Sigamos con lo que nos ocupa. La concordancia orgásmica es una de esas bestias escurridizas cuya persecución puede terminar en éxito o fracaso dependiendo de múltiples factores.

En cuanto a las condiciones puramente objetivas, según la escritora británica especializada en sexo y relaciones Tracey Cox, ‘sexperta’ del británico Daily Mail, «la duración del clímax masculino es de entre cinco y 10 segundos, mientras que el orgasmo femenino puede prolongarse hasta los 15 segundos o más. Haz la cuenta y pronto verás que alcanzar el éxtasis en el mismo momento es altamente improbable». Eso sin contar con el hecho demostrado de que «aproximadamente el 75% de los hombres siempre tiene un orgasmo en las relaciones con su pareja, comparado con el 30% de las mujeres». Uno de los consejos de Cox es utilizar la «técnica o maniobra del puente», recomendada por la mayoría de los terapeutas sexuales. La idea es proporcionar estimulación clitoriana hasta el punto de casi llegar al clímax mientras él desencadena con sus embestidas un orgasmo reflejo.

La posición también importa. Estar a horcajadas sobre él o dejar que el hombre entre desde atrás provoca una mayor estimulación de la pared frontal de la vagina, lo que aumenta las posibilidades de un orgasmo por penetración. La all fours, además, nos da a las mujeres más libertad para acceder al clítoris y jugar con él como mejor convenga…

El educador y terapeuta sexual Ian Kerner, autor del libro She Comes First: the Thinking Man’s Guide to Pleasuring a Woman (Ella llega antes; la guía del hombre pensante para dar placer a una mujer), dice que alcanzar el éxtasis sexual a la vez es tan probable como que te toque la lotería, y pone el foco en la intimidad y la comunicación.

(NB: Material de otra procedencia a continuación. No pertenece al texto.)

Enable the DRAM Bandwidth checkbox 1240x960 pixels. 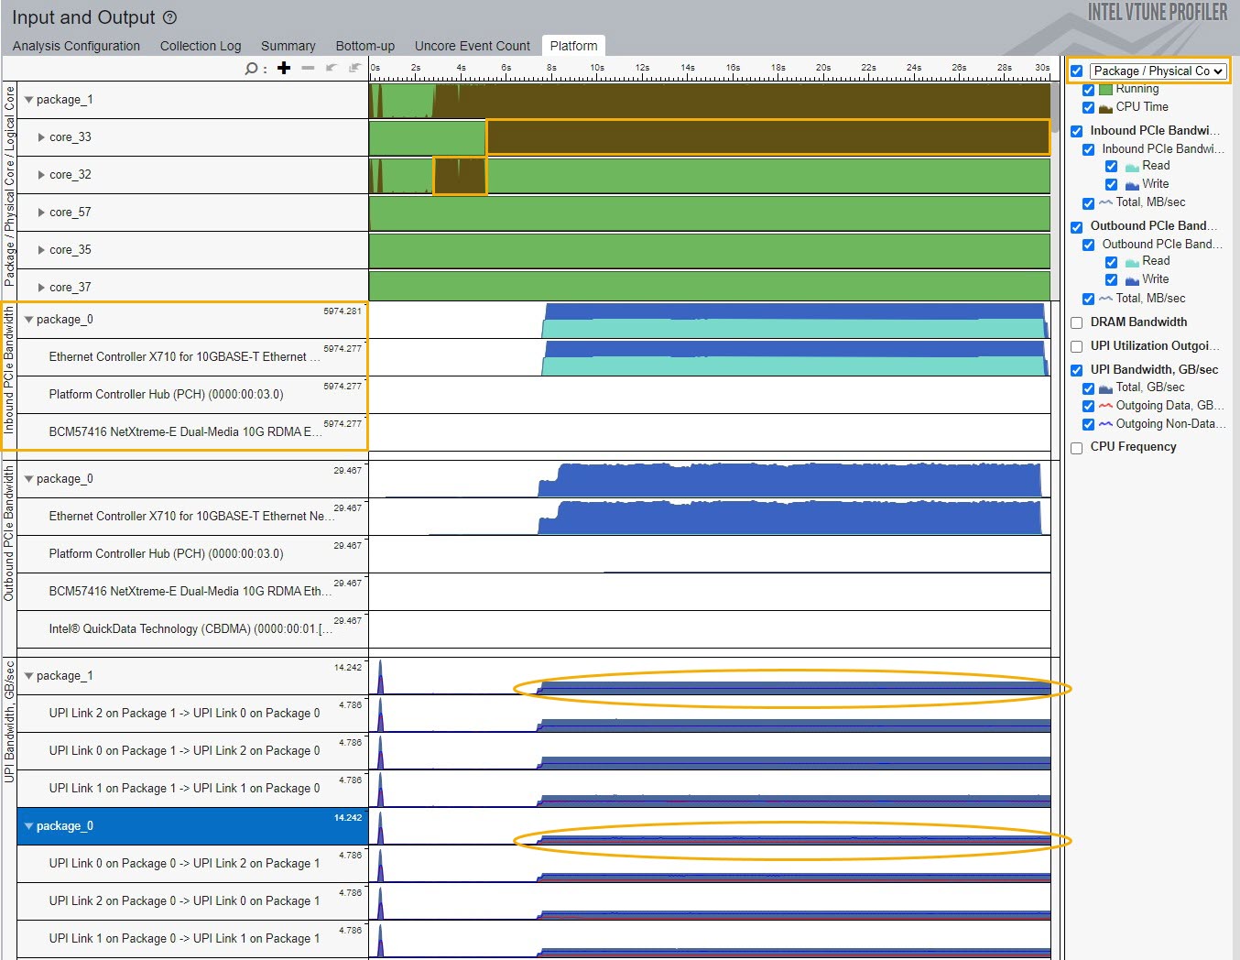pos(1077,322)
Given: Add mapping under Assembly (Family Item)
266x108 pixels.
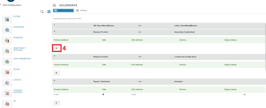Looking at the screenshot, I should click(x=57, y=48).
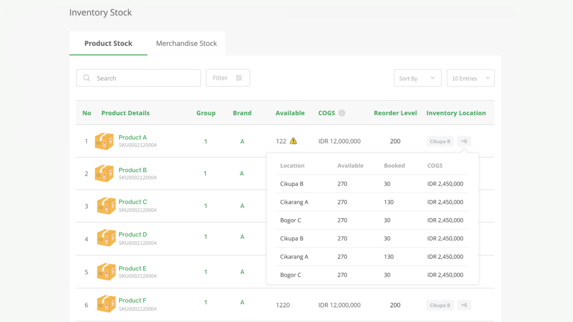Open the 10 Entries dropdown

click(470, 78)
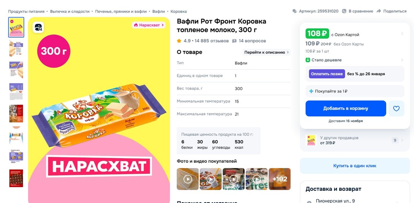Select the second product thumbnail in the gallery
The width and height of the screenshot is (414, 203).
[16, 49]
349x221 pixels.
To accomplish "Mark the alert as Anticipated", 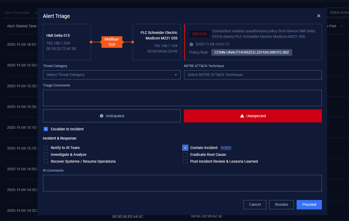I will coord(112,116).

Según Kristen Mark, de la web Goodinbed.com, «el sexo se basa en expectativas, y si la tuya es que debes tener un orgasmo simultáneo, vas a estar siempre decepcionada». Una encuesta realizada por esta web reveló que el 70,6% de las mujeres fingen su orgasmo para evitar herir los sentimientos de su pareja. «Estamos bombardeados con imágenes en los medios que nos dicen que el sexo gira alrededor del orgasmo, pero no debemos creérnoslo. Y si ya es bastante malo que lo centremos en el clímax, hacerlo en el orgasmo simultáneo lleva la presión todavía más lejos», añade.

 

El orgasmo es el perfecto epítome de esta sizzling culture en la que estamos inmersos (cultura del chisporroteo, término acuñado por una servidora). Algo candente, veloz y efímero que nos sobrecoge y, casi instantáneamente, desaparece. Internet y la profusión de psicofármacos que prometen alivio rápido no hacen más que alimentar esa concepción de que las gratificaciones inmediatas (incluyendo ese tipo de orgasmo utilitarista y postmoderno) no solo son exigibles, sino que por una razón de economía y eficiencia han de ser, además, simultáneas.